The literature on the Spanish Civil War is enormous, and Vaill makes no claim to advance the scholarship on the conflict and its causes. This is history as soap opera. Using letters, diaries, personal accounts and secondary sources, Vaill dubs her account a "reconstruction"; she writes with considerable license, deploying lots of italics in charged moments. Still, "Hotel Florida" is an ambitious, entertaining page-turner.

Tilar J. Mazzeo's "The Hotel on the Place Vendôme: Life, Death and Betrayal at the Hotel Ritz in Paris" is no such thing, which is a shame, because the material is so promising. Looking at the iconic Paris hotel where royalty mixed with bohemians, Mazzeo focuses on the German occupation of the Second World War, when top Nazis lived at the Ritz (Hermann Göring requisitioned a floor). Famed residents such as fashion designer Coco Chanel stayed on; she cavorted there with her Nazi lover, which did her postwar reputation no good.
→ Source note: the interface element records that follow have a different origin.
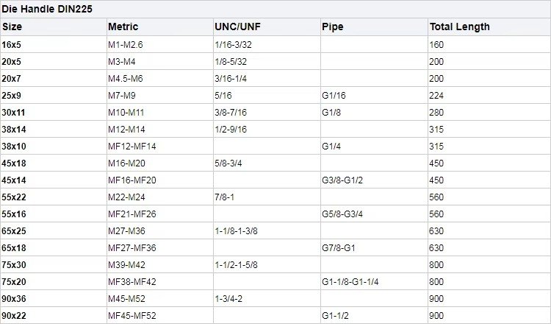Select the 16x5 size cell
This screenshot has width=551, height=324.
[12, 44]
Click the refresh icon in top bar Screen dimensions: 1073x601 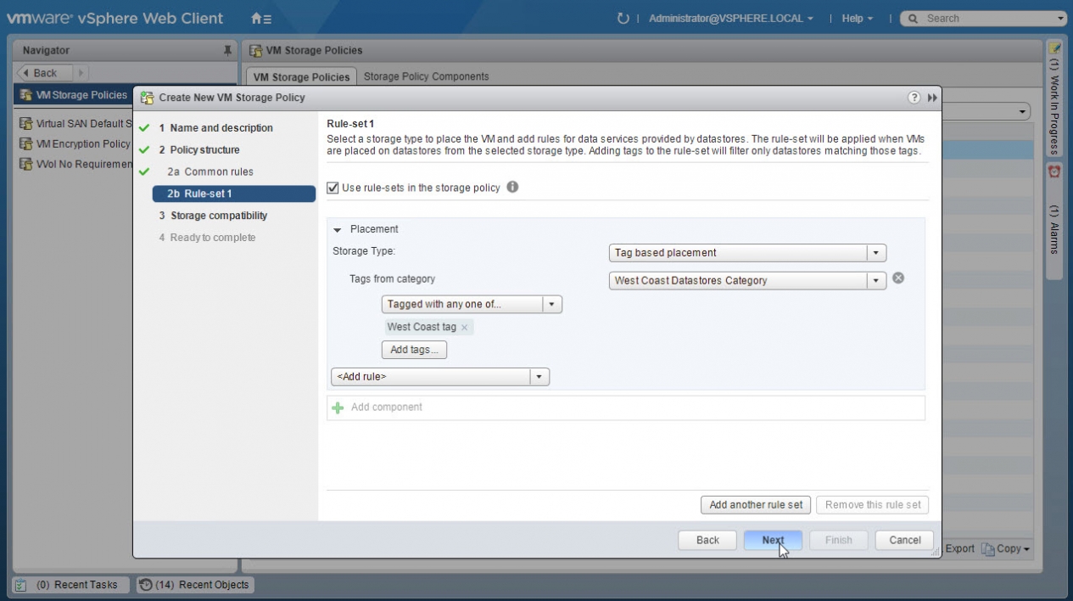coord(623,19)
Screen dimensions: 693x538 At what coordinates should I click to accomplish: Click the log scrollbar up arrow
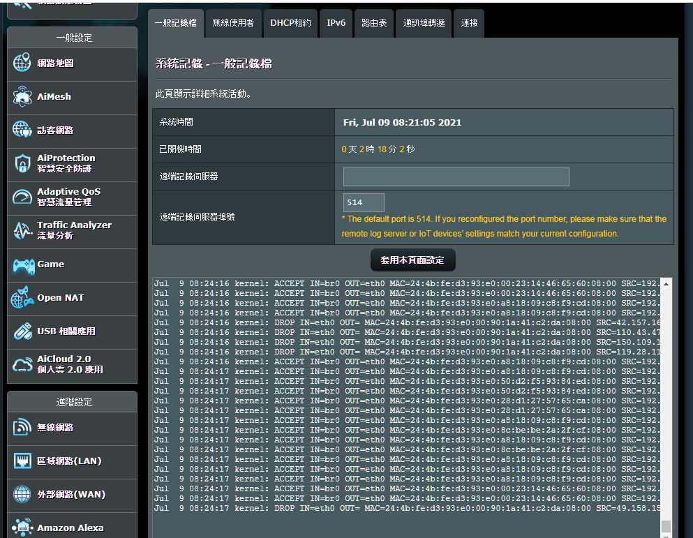coord(666,284)
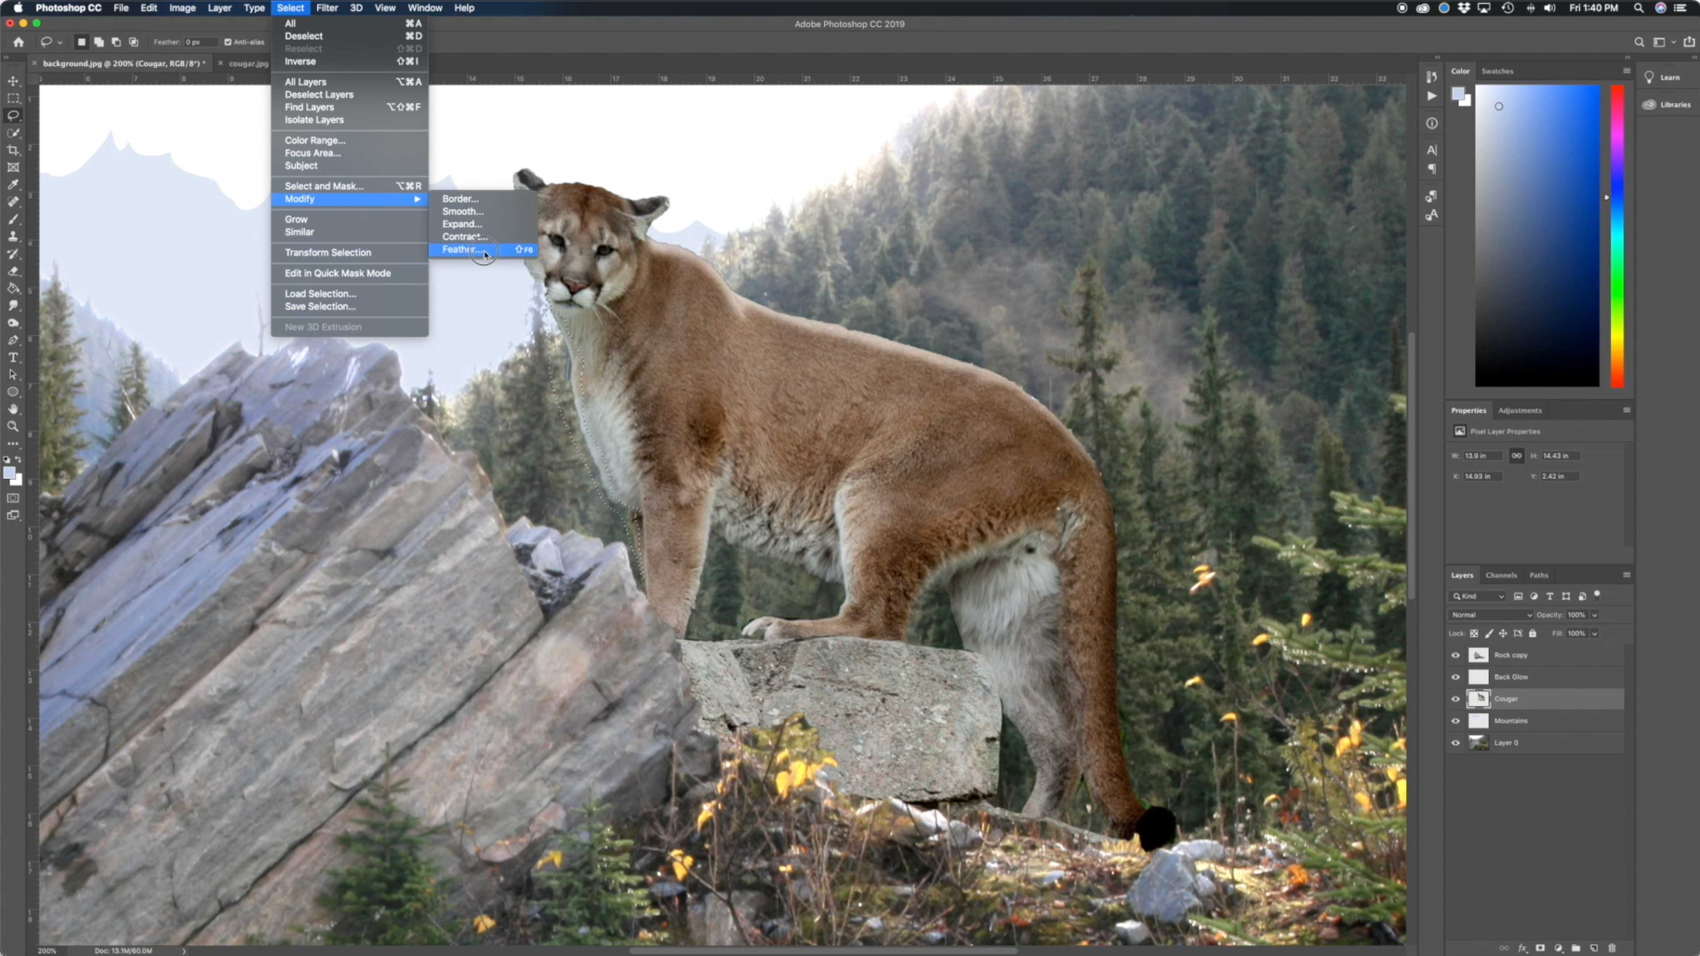
Task: Open the Normal blend mode dropdown
Action: (x=1490, y=615)
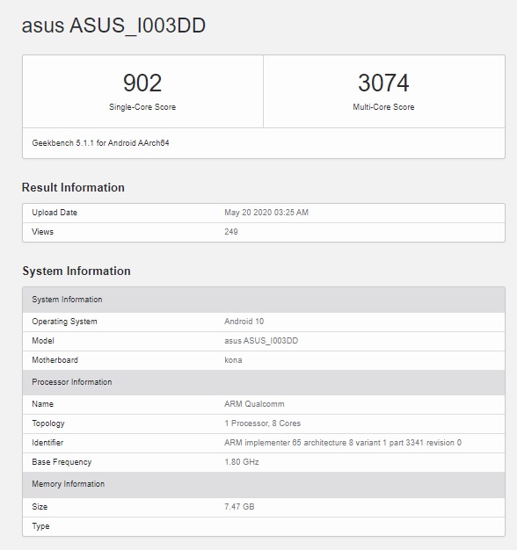
Task: Click the Multi-Core Score label
Action: (x=383, y=107)
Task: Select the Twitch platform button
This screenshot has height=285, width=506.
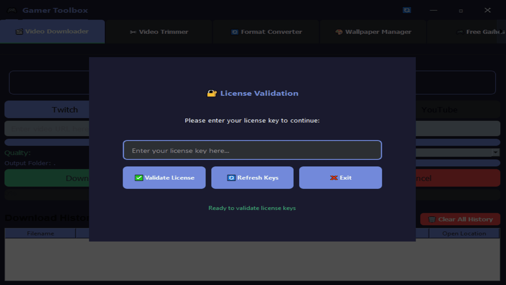Action: click(65, 110)
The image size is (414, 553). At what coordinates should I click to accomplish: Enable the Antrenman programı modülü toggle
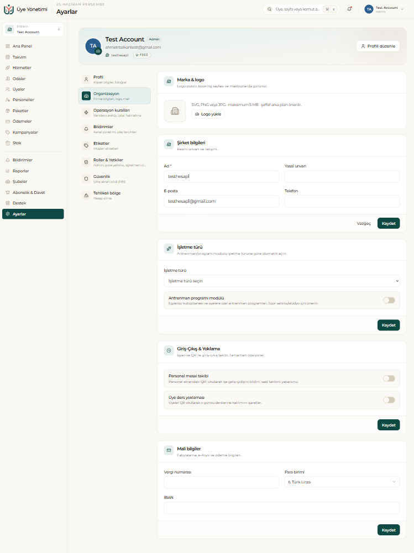389,300
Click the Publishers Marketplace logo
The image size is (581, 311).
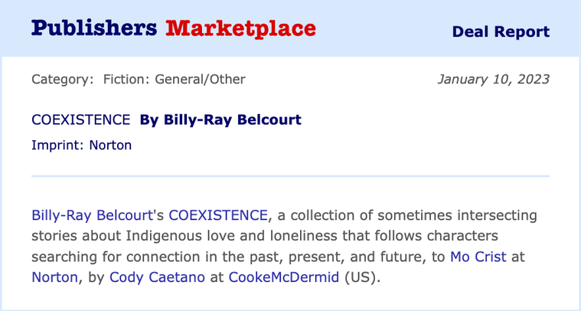[x=174, y=29]
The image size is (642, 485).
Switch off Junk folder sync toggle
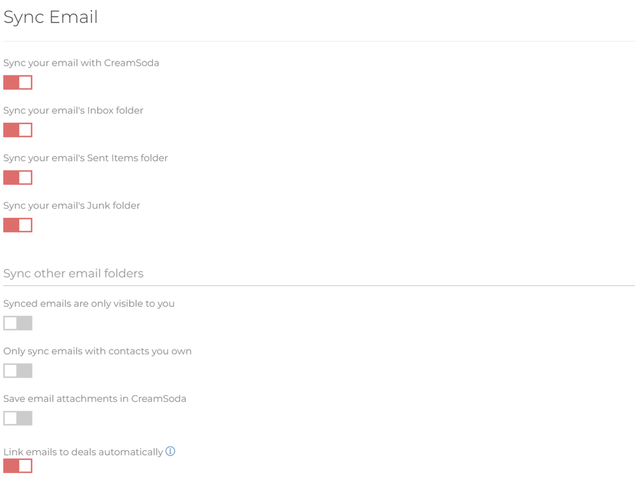point(18,225)
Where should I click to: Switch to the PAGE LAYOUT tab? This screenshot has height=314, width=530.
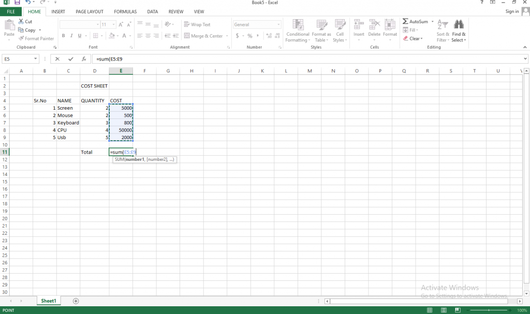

There are anecdotes galore here. The hotel became a kind of theater of battle. "You didn't hear cannons in the Ritz, but the war was fought there, too," the hotel's director later recalled. Nazis who wanted to remove Hitler from power schemed over drinks; the Ritz's half-Jewish bartender was a "secret mailbox," passing messages between conspirators. Alas, there is little narrative momentum; worse, you have to wade through acres of trite prose: "Before the Second World War ended, things were destined to get more ugly than anyone imagined."

When the Nazis cleared out, the race was on to get back to the Ritz. Mazzeo recounts the antics of Hemingway, as he schemes to "liberate" the hotel. On the outs with Gellhorn, he rounded up a private militia, who carried "more hand grenades and brandy than a full division," as Capa put it. The two old Spain hands dashed to the Ritz, where the party could resume.